Perpetual has overhauled its retail distribution arm as part of a strategic review flagged earlier this year by chief executive Chris Ryan.
"We have recognised that Perpetual can do more in terms of its product distribution capability, and we have the necessary scale and depth of talent to respond to that challenge," Ryan said in a statement.
"Perpetual's independence gives it the flexibility to respond to market growth opportunities and strategically develop products and services catering to evolving needs. We are doing this not only via the ongoing development of new investment products, but also by further exploring improvements and opportunities within our current product set.
"The new business model and structure of our retail distribution function are an example of our greater focus on opportunities for growth.
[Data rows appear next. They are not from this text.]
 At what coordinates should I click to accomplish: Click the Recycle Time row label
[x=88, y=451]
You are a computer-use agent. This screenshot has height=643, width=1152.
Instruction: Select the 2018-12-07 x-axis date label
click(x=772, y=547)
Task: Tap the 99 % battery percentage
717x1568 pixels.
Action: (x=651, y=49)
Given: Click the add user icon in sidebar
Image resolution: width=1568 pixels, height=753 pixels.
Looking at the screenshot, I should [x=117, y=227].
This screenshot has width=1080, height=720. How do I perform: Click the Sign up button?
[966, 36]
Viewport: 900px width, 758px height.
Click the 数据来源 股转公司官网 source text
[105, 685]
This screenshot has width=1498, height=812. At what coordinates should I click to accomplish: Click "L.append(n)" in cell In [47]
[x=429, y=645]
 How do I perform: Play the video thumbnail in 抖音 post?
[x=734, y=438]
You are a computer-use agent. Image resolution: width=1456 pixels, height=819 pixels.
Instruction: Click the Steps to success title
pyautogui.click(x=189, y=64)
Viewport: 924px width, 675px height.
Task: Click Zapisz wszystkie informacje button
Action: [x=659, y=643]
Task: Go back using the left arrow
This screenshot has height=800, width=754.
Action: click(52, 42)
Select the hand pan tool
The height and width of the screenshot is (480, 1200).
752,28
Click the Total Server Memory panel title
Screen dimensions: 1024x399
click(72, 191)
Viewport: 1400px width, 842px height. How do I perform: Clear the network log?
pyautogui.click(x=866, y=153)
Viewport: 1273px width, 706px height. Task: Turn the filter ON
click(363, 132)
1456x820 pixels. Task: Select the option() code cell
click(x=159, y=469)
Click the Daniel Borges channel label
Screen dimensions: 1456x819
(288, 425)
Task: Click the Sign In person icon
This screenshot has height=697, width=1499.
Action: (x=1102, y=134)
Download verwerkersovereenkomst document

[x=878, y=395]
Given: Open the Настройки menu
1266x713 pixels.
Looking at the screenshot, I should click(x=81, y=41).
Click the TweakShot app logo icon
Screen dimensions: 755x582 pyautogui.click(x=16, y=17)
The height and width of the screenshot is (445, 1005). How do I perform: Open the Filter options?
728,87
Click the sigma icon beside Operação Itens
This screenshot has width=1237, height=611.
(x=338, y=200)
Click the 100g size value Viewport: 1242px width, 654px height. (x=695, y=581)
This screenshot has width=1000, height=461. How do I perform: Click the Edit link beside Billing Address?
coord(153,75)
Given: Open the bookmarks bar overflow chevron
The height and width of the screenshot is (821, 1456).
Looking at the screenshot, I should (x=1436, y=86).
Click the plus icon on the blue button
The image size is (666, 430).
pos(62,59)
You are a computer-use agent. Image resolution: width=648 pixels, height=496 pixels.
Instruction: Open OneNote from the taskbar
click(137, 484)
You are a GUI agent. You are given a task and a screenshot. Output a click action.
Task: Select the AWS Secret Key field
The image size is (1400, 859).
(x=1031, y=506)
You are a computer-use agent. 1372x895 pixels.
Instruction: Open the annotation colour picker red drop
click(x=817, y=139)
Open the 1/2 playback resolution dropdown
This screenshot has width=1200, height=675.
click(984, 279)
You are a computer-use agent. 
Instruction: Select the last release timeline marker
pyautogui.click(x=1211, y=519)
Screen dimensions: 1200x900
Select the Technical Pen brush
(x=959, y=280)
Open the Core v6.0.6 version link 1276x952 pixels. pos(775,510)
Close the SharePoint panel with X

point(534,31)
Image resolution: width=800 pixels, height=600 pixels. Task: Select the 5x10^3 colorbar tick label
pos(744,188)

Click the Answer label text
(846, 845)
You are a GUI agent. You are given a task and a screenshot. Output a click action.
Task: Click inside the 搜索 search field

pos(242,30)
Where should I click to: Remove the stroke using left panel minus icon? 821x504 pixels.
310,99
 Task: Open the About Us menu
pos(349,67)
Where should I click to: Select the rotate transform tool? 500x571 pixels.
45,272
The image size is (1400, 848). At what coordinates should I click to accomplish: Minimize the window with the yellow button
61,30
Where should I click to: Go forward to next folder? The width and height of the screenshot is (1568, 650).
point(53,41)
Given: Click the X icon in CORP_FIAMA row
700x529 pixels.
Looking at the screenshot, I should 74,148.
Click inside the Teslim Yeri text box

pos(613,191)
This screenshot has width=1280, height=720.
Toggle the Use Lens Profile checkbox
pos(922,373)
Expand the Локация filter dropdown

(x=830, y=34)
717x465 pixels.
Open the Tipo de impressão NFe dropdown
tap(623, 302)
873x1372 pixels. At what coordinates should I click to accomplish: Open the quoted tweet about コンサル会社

It allows us to develop a more efficient way of servicing clients and improve our competitive position."
The funds management group said the restructuring, set to take effect in February, was aimed at sharpening the group's focus on key clients and decision makers, as well as research and ratings houses.
"Being more specific about the key players will enable us to create deeper relationships and provide better service," head of retail distribution Geoff Lloyd said.
Senior staff focus on head offices of the biggest distributors, presumably institutions, through a strategic account division being set up as part of the revamp, Perpetual said.
"A separate team will continue to support the wider financial planning community through a nationwide state presence," the company said.
Lloyd said the group would continue to distribute the current range of Perpetual Investments products.
"But we have to recognise the nature of our operating environment and be flexible and adaptable enough to grow," he said.
It was unclear whether the team would expand or contract as a result of the restructuring, and Perpetual had not responded to requests for comment at the time of InvestorDaily's publishing deadline.
The group is grappling with uncertainty over the return from extended leave of key fund manager John Sevior.
Fund flows throughout much of the industry are shrinking as a result of market volatility and the robust growth of Australia's $430 billion self-managed superannuation fund industry.